Barfuß zum Panoramablick

Die Kieselsteine drücken gewaltig, kein Wunder bei dem Körpergewicht. Da heißt es: einfach ganz vorsichtig auftreten. Nach wenigen Schritten geht es auf dem Grasrand neben dem Weg weiter. Na also, geht doch. Bergauf geht es durch ein Waldstück. Der weiche Waldboden ist wohltuend, wenn da nicht ab und an diese ausgedorrten Schalen der Buchecker wären. Aber auch das geht vorbei und André führt uns über sanfte Wiesenwege hinauf zu den drei Kreuzen mit dem herrlichen Rhönpanorama. Das schönste, das ich kenne: Blick hinüber zum Dammersfeld und Auersberg, dann weiter in die Hohe Rhön mit Heidelstein und Wasserkuppe. Bei so einem herrlichen Sommertag gibt es nichts Schöneres.

Die Kinder haben natürlich großen Spaß. Sie laufen immer wieder voraus und müssen von André "eingefangen" werden. Ich höre mich etwas um, denn unseren Rhöner Dialekt höre ich in der Gruppe fast überhaupt nicht. Da sind einige junge Leute aus dem Spessart, ein älteres Ehepaar aus dem hessischen Lütter und eine junge Familie aus Bad Staffelstein und Urlaubergäste aus verschiedenen Regionen Deutschlands. Sie haben von der Barfuß-Tour aus der Zeitung oder dem Radio erfahren und wollten das einfach mal ausprobieren. So wie ich. Aber es macht Spaß, da sind sich alle einig, und eine gute Massage für die Fußsohlen. Wenn da nicht immer mal ein Kiesweg wäre, der zu überqueren ist.


Die Spendersocke

Beim Hochkreuz auf dem Gipfel biegen wir Richtung Norden zu unserem Ziel ein - die Gemündener Hütte. Vom "Bischofsheimer Blick" genießen alle die wunderbare Aussicht, bevor es die letzten Meter hinunter zur Hütte geht. Ein wenig wundern sich die Gäste, als wir eintreffen. Die Bemerkung "Plattfußindianer" war aber sicher positiv gemeint. Jetzt haben wir uns alle ein Bierchen verdient. Die Pause in der herrlichen Sommersonne macht diesen Tag endgültig zu einem besonderen Fest.
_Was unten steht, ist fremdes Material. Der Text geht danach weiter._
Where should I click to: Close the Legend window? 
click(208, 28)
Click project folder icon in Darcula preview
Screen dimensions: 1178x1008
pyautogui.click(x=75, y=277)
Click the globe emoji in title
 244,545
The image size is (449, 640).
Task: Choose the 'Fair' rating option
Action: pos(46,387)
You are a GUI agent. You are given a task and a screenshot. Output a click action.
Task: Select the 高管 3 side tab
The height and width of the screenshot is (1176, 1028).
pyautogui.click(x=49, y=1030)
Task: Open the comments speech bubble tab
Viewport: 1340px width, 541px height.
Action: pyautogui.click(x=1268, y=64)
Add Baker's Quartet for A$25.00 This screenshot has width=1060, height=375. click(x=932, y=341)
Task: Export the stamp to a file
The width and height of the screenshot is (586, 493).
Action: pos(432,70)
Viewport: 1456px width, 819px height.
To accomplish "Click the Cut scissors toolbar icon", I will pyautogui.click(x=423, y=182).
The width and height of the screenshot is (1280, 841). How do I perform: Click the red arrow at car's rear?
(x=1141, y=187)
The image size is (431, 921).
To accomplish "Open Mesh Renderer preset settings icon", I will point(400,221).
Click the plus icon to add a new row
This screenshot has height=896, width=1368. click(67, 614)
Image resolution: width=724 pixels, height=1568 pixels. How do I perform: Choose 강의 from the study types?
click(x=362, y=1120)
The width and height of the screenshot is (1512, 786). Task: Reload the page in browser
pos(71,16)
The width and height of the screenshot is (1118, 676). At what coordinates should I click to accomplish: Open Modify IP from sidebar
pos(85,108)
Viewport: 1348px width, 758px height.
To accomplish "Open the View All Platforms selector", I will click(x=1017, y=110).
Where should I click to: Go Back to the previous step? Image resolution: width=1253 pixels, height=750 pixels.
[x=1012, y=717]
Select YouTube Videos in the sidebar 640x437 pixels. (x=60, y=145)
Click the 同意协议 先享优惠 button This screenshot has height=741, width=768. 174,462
André hat eine "Spendersocke" mitgebracht und lässt sie zum Abschluss reihumgehen. Nicht für den Rhönyeti, sondern für kranke Kinder in der Station Regenbogen in Würzburg. "Es gibt so viele Kinder, die gerne mit uns wandern würden, die es aber wegen ihren schweren Erkrankungen nicht können." Zusammen mit dem Sockeninhalt, mit einer weiteren Spende einer großen deutschen Versicherung und dem Betrag eines weiteren privaten Spenders gehen über 1000 Euro an die Elterninitiative für Leukämie- und Tumorkranke Kinder.
Damit kann der Großteil einer Ferienfreizeit für junge Patienten an der Ostsee finanziert werden. In diesem Jahr hat der Rhönyeti keine Barfußwanderung mehr im Programm, aber für nächstes Jahr werde ich mir den Termin sicher vormerken. Versprochen.